The correlation plots in Figure 4 describe the relationship between the returns of three random base coins (ADA, BTC, and ETH) and fixed quote currencies (BUSD, EUR, and USDT) throughout all years of the dataset. 
In connection with the previous column chart analysis, some cells within the correlation plots of years 2017, 2018, and 2019 are left empty because the expansion of Binance assets did not occur until 2019. 
Given that all of the correlation cells are closer to the value of 1.00 (colored by a shade of green), the value of the base coin's return gives a small difference when there is a change in the quote currency. 
This is clearly shown in the correlation plots of BTC and ETH in years 2021 and 2022 wherein all the correlation values lie within the range of 0.95 to 1.00. 
For ADA, some explanations for its relatively lower correlations could be that:
1. The market of the base coin has not matured enough yet. This is evident when the correlation plots of the base coins in earlier years are observed. Lesser users engaging with the specific coin means lesser data for correlation value, therefore the values in consideration are more sensitive to randomness. 
2. Difference in macroeconomic conditions. More specifically, the value of EUR is tied to the real world currency of Europe, the *Euro*. This means that the value of any cryptocurrency tied to EUR could transitively be affected by changes in the Euro, which could cause the return behavior to deivate from those tied to US currencies (USDT and BUSD).

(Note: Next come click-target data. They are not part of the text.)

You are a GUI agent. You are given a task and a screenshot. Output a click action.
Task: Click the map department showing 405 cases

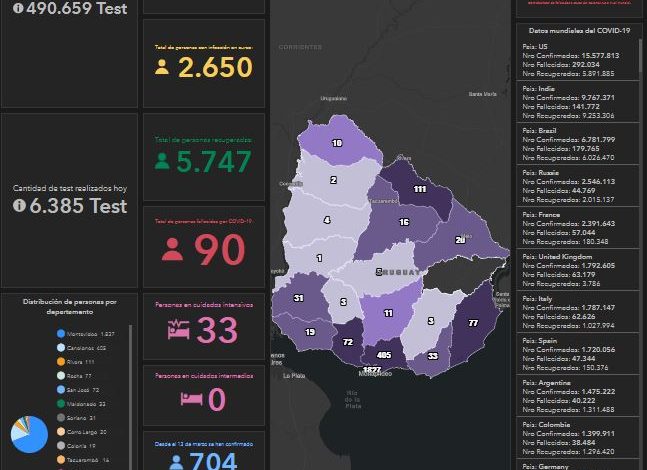(385, 354)
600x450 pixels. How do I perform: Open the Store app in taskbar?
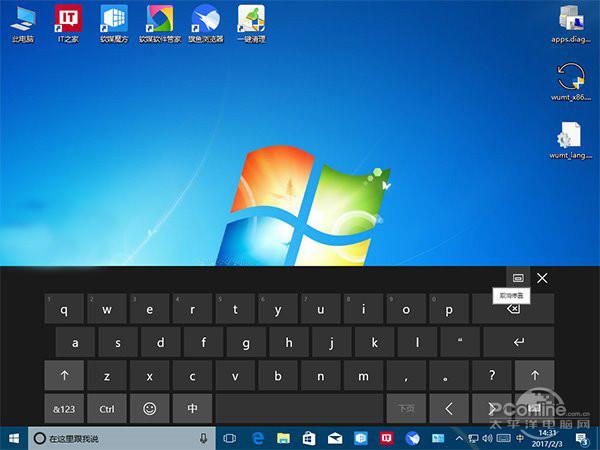tap(309, 438)
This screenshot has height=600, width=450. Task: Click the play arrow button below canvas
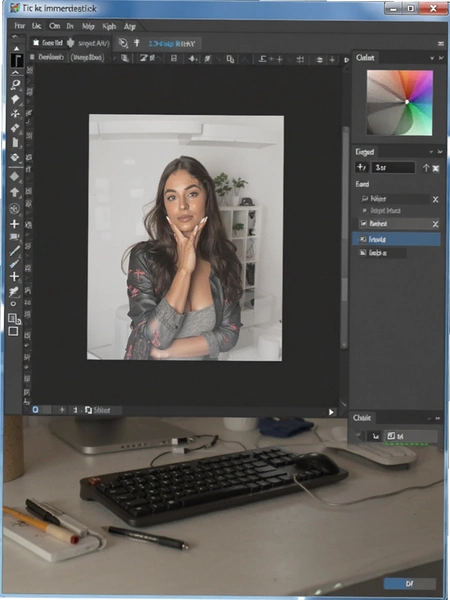coord(331,412)
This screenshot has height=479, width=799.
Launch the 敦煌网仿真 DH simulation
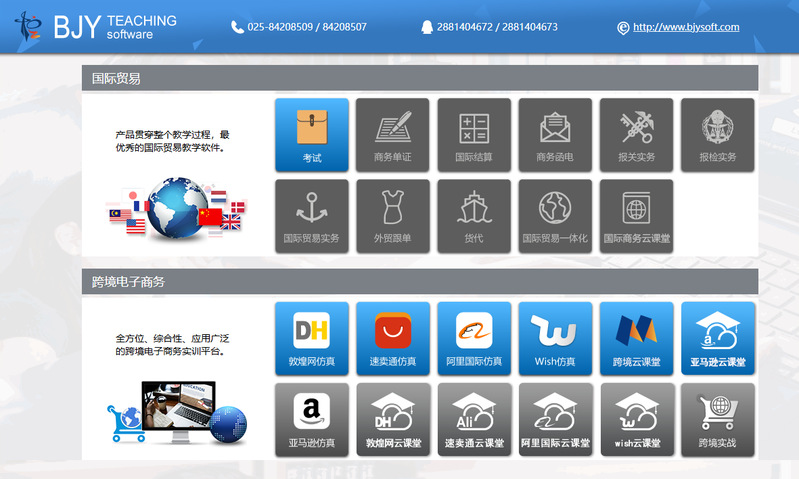click(311, 338)
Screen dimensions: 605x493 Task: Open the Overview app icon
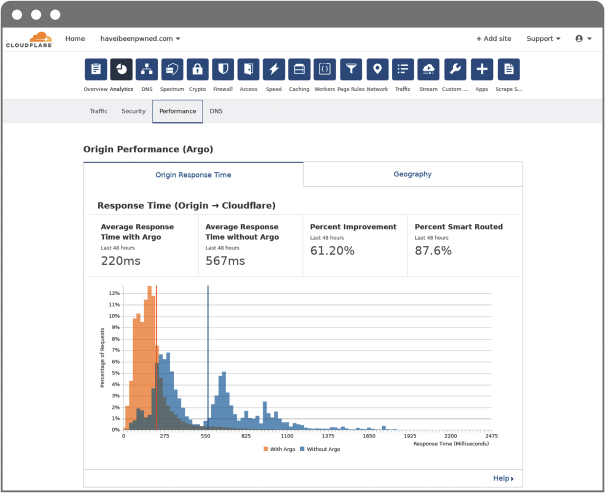click(x=96, y=69)
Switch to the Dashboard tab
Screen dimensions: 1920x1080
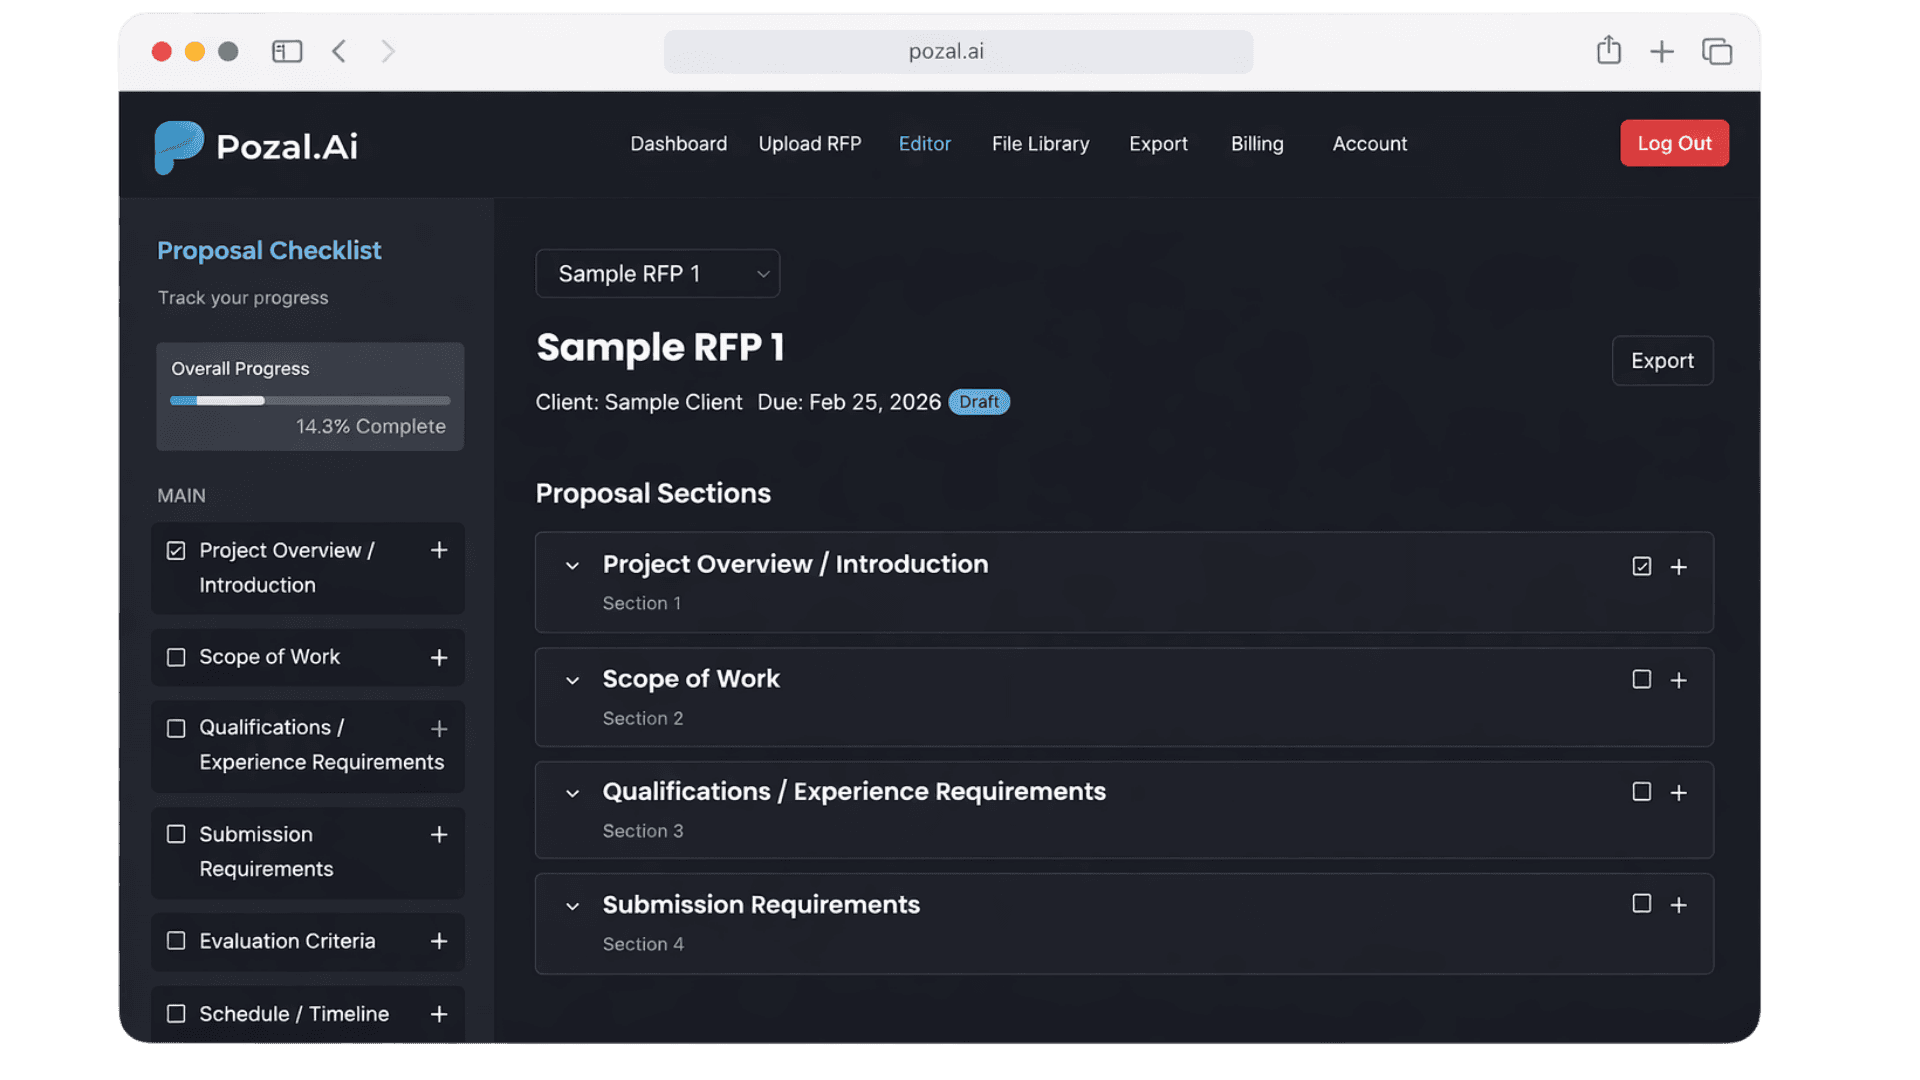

Given that most of the correlation plots show similar results, the return values of the base currency do not have a strong dependency on the quote currency. Differing quote currencies usually have the same behavior when under the same base currency.

<div style="color: #270f47; padding: 15px; text-align: left; border-radius: 5px;">

## Correlation of Returns Across Base Currencies for each Quote

</div>

In [18]:
# Labels for rows based on target quotes
quote_row_labels = [
    f"Quote 1: {target_quotes[0]}",
    f"Quote 2: {target_quotes[1]}",
    f"Quote 3: {target_quotes[2]}",
]

# Set up figure dimensions
n_rows_2 = len(target_quotes)
n_cols_2 = len(years)

fig2, axes2 = plt.subplots(
    nrows=n_rows_2,
    ncols=n_cols_2,
    figsize=(4 * n_cols_2, 4 * n_rows_2),
    squeeze=False,
    sharex=True,
    sharey=True
)

# Loop over quotes and years to plot correlation heatmaps
for i, quote in enumerate(target_quotes):  # row = quote
    for j, year in enumerate(years):       # col = year
        ax = axes2[i, j]

        sub = pdf[
            (pdf["quote_currency"] == quote) &
            (pdf["year"] == year) &
            (pdf["base_currency"].isin(base_by_row))
        ]

        # If no data, create empty grid
        if sub.empty:
            ax.set_xticks(range(len(base_by_row)))
            ax.set_yticks(range(len(base_by_row)))
            ax.set_xticklabels(base_by_row, fontsize=10, rotation=90)
            ax.set_yticklabels(base_by_row, fontsize=10, rotation=0)

            for pos in range(len(base_by_row) + 1):
                ax.axhline(pos - 0.5, color="white", linewidth=0.5)
                ax.axvline(pos - 0.5, color="white", linewidth=0.5)

            ax.set_xlim(-0.5, len(base_by_row) - 0.5)
            ax.set_ylim(len(base_by_row) - 0.5, -0.5)

            for spine in ax.spines.values():
                spine.set_visible(False)
            continue

        # Pivot data for correlation calculation
        wide = sub.pivot_table(
            index="open_time",
            columns="base_currency",
            values="return"
        ).reindex(columns=base_by_row)

        corr = wide.corr()

        # If correlation is all NaN, draw empty grid
        if corr.isna().all().all():
            ax.set_xticks(range(len(base_by_row)))
            ax.set_yticks(range(len(base_by_row)))
            ax.set_xticklabels(base_by_row, fontsize=10, rotation=90)
            ax.set_yticklabels(base_by_row, fontsize=10, rotation=0)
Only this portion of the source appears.